Diverse Nitrogen Acquisition Strategies of Conifer-Associated Ectomycorrhizal Fungi Shape Unique Responses to Changing Nitrogen Regimes

Lotus Lofgren^1*François Maillard²Talia Michaud³Alice Gredeby²Anders Tunlid²Peter G Kennedy³

• ¹University of California Berkeley Department of Plant and Microbial Biology, Berkeley, United States
• ²Microbial Ecology, Department of Biology, Lunds Universitet, Lund, Sweden
• ³University of Minnesota Twin Cities Department of Plant and Microbial Biology, Saint Paul, United States

Ectomycorrhizal fungi are critical mediators of nitrogen acquisition in forest ecosystems, exhibiting variation in both host association and metabolic traits that mediate differential responses to forest nitrogen availability. However, how nitrogen acquisition strategies vary among closely related fungal species, how these patterns manifest in conifer-associated ECM fungi, and whether they persist over changing nitrogen regimes, remains poorly understood. Using an integrative approach combining in silico genomic analysis, in vitro growth assays, and isotopic analysis of in situ specimens spanning six decades, we provide the first comprehensive examination of nitrogen assimilation in congeneric conifer-associated ectomycorrhizal fungi using six Suillus species. We found highly conserved genes for inorganic nitrogen assimilation across species, but striking interspecific variation in the genetic capacity for organic nitrogen metabolism. Interspecific differences were also observed in fungal growth on varying nitrogen substrates in the growth assays, as well as in the isotopic signatures of historical specimens. For the latter, carbon isotopic patterns showed divergent temporal trends among Suillus species, suggestive of differential N use over time.
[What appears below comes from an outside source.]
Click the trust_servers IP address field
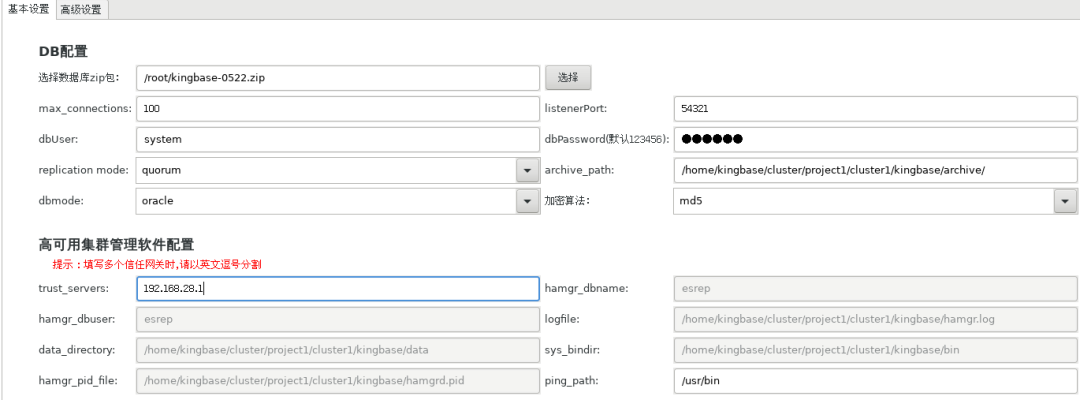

Collectively, these genomic, physiological, and isotopic findings support the presence of notable interspecific diversity in ectomycorrhizal fungal nitrogen acquisition and suggest that coniferous forests and their fungal symbionts exhibit distinct responses to shifts in nitrogen availability compared to broadleaf forests. The ability of even closely related ectomycorrhizal fungi to employ diverse nitrogen acquisition strategies has important implications for forest ecosystem resilience, as different species may provide complementary services to host trees under varying environmental conditions, potentially reducing competition, and influencing forest responses to altered nutrient availability.